Exercise instructions »
Starting with the line containing "This screenshot has height=984, width=454." and going on through the line containing "Task: Click the -74.6° phase readout", return the lines of the data below exactly, and only those.

(Given information Opens)

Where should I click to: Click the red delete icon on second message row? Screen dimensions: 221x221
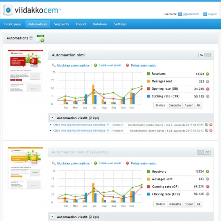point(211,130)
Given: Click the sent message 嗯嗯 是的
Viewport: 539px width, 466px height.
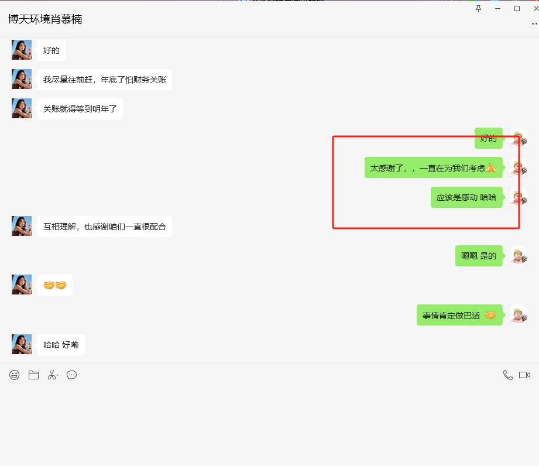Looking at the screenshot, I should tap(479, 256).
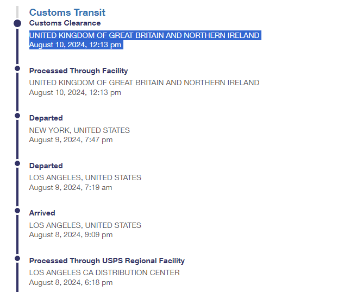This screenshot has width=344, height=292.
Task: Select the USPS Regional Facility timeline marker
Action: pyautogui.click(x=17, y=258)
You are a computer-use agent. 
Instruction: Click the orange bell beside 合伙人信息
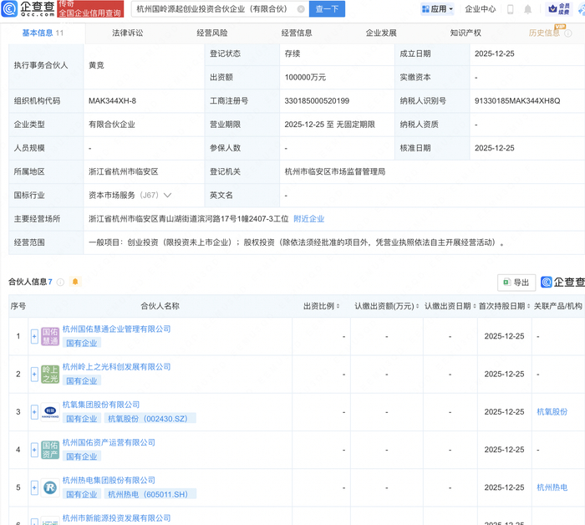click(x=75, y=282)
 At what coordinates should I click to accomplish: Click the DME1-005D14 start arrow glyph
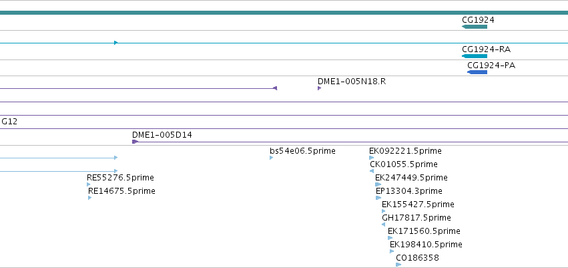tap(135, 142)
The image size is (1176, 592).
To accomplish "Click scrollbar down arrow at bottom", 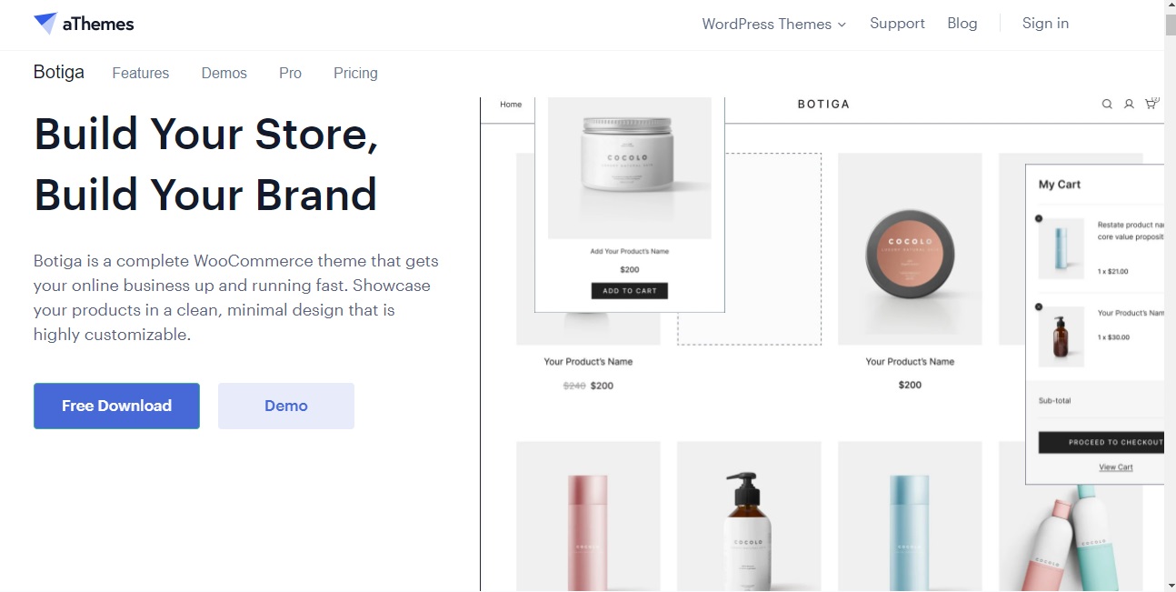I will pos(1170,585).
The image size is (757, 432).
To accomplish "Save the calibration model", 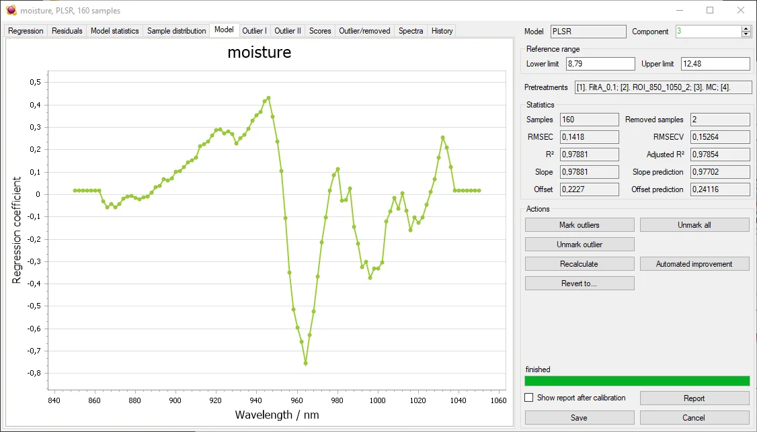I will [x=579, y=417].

(Given information Closes)
(Given information Opens)

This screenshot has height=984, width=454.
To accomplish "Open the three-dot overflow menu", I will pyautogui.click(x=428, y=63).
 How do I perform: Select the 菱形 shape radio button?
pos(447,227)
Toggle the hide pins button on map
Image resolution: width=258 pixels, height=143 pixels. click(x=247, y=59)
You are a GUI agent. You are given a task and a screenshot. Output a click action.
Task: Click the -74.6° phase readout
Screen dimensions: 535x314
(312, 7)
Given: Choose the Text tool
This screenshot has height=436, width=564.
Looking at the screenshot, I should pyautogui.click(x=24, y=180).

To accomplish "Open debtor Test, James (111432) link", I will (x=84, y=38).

(Given information Closes)

Answer below »
This screenshot has height=984, width=454.
To accomplish "Open the three-dot overflow menu", I will pyautogui.click(x=428, y=63).
 How do I perform: Select the 菱形 shape radio button?
pos(447,227)
Toggle the hide pins button on map
Image resolution: width=258 pixels, height=143 pixels. click(x=247, y=59)
You are a GUI agent. You are given a task and a screenshot. Output a click action.
Task: Click the -74.6° phase readout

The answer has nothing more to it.